While the political impasse has broken down party lines, it has been further complicated by internal party divisions.
The president faced a revolt from within his own party on Thursday when news surfaced that president and Boehner were working on a far-reaching deal that would call for cuts to government spending without also immediately raising revenue.
Though the White House sought to draw consensus with Congressional Democrats upset by the terms of the evolving deal on Thursday, it was clear on Friday when Senate Majority Leader Harry Reid took to the floor of the Senate that tensions were mounting.
"I say to both the President and to the Speaker here on the Senate floor, representing my Democrats, and I'm confident many Republicans, be very careful," Reid said. "Show a lot of caution as this negotiation goes forward because any arrangement must be fair to all America, not just the wealthy."
Boehner has also faced internal party challenges in attempting to steer a group of freshman representatives in the Republican caucus, many of whom came to Washington vowing to block tax increases, to consider compromises on revenue.
When asked by ABC's Jonathan Karl if he walked away from the negotiations because he was unable to control his own caucus, Boehner said that was "absolutely not" a factor.
"I gave the president's proposal serious consideration," Boehner said. "But let's understand something. There was an agreement. There was an agreement with the White House at $800 billion in revenue.
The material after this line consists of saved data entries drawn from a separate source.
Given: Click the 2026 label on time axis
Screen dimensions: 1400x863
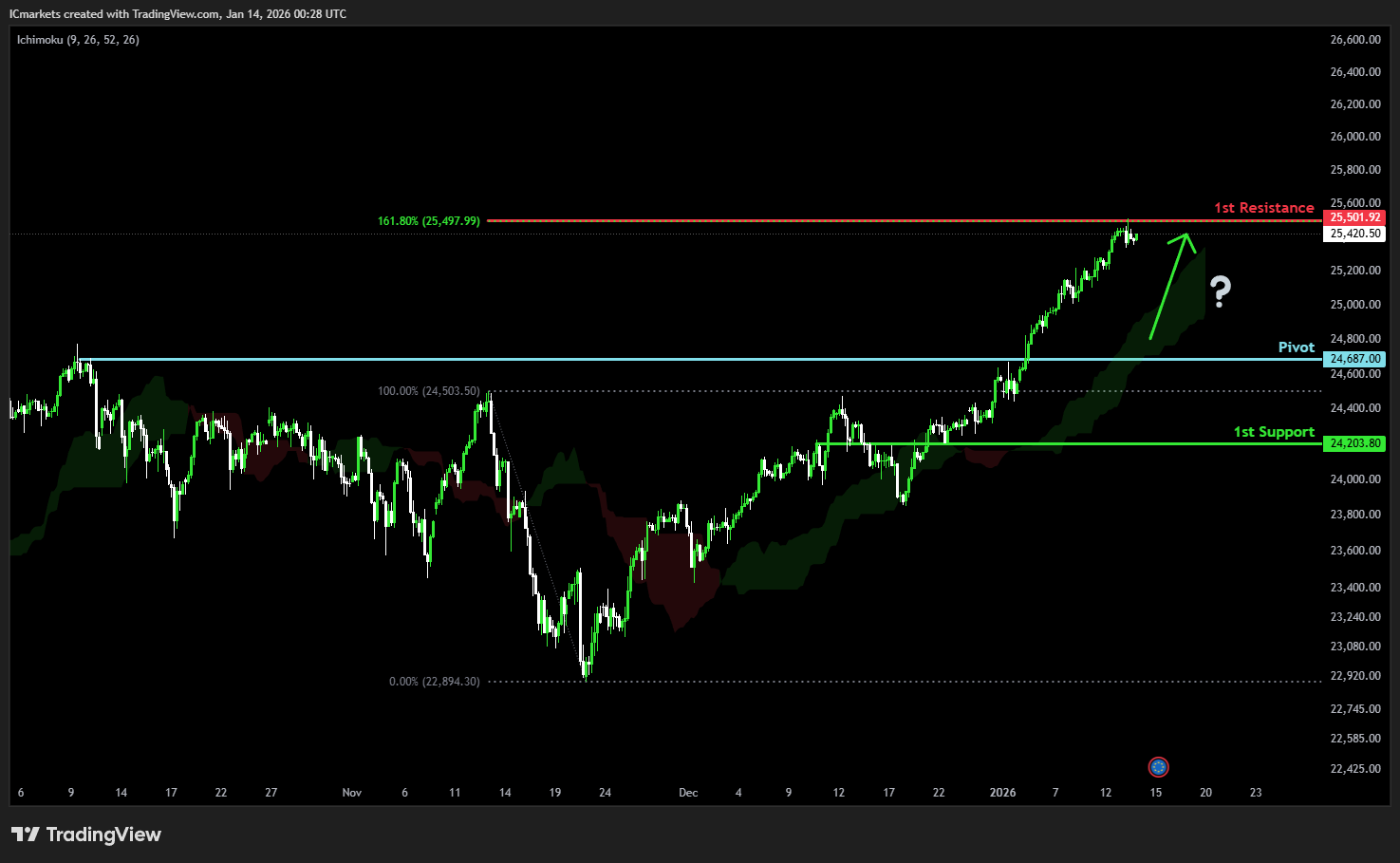Looking at the screenshot, I should tap(1002, 793).
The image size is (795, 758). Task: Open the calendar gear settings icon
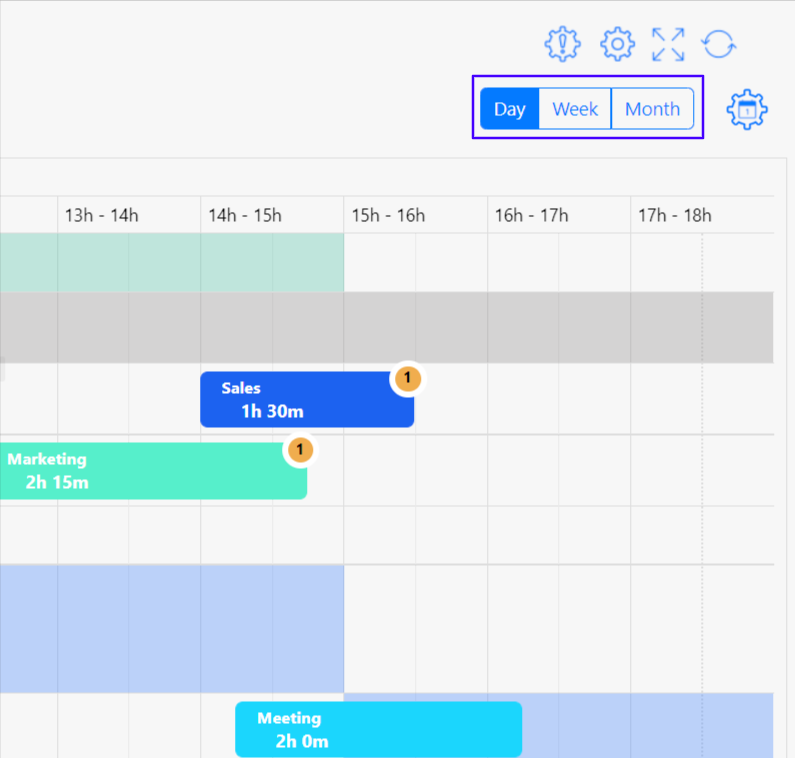coord(747,109)
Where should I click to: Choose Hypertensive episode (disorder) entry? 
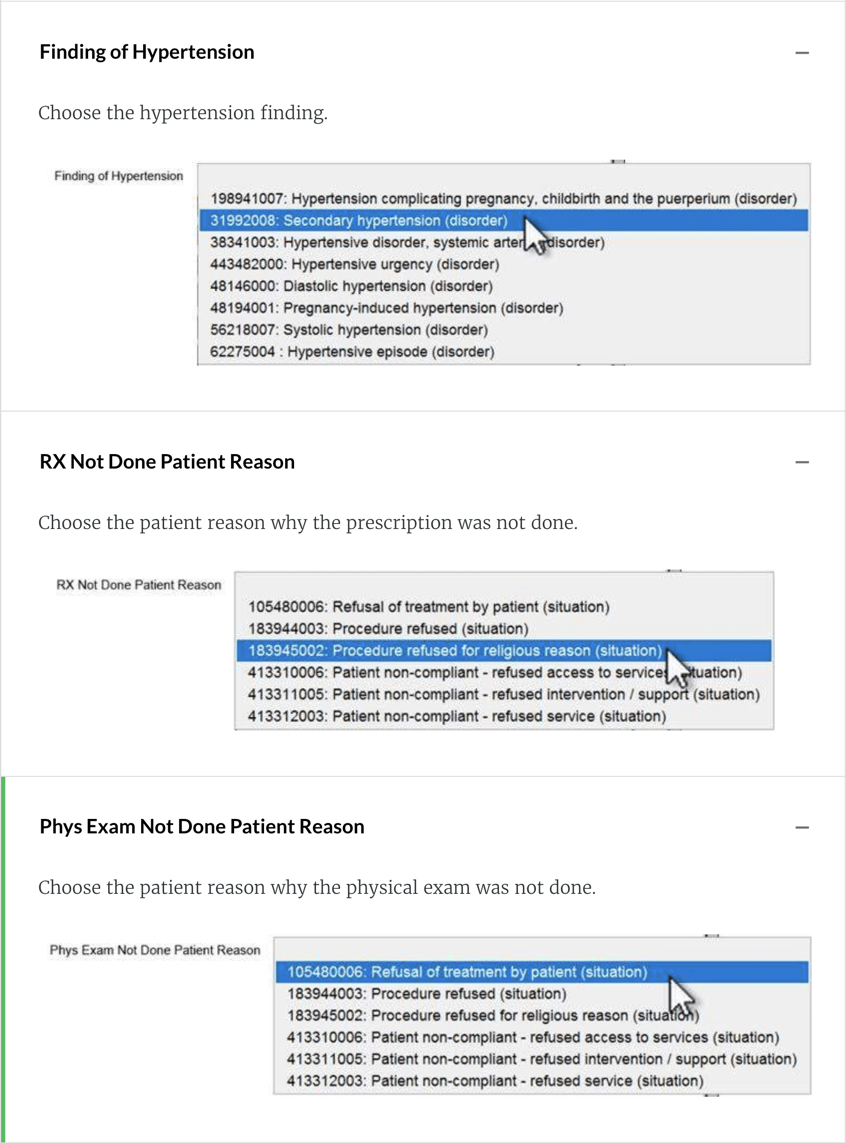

It's the president who walked away from his agreement and demanded more money at the last minute. "
Friday's negotiation fallout is coupled with the failure of the Republican's "Cut, Cap, and Balance" legislative plan, which was shot down in a party line vote in the Senate on Friday.
The legislation, which was expected to fail as it moved through Congress this week, would have cut federal spending over the next decade, while also calling for an amendment to the Constitution requiring a balanced budget.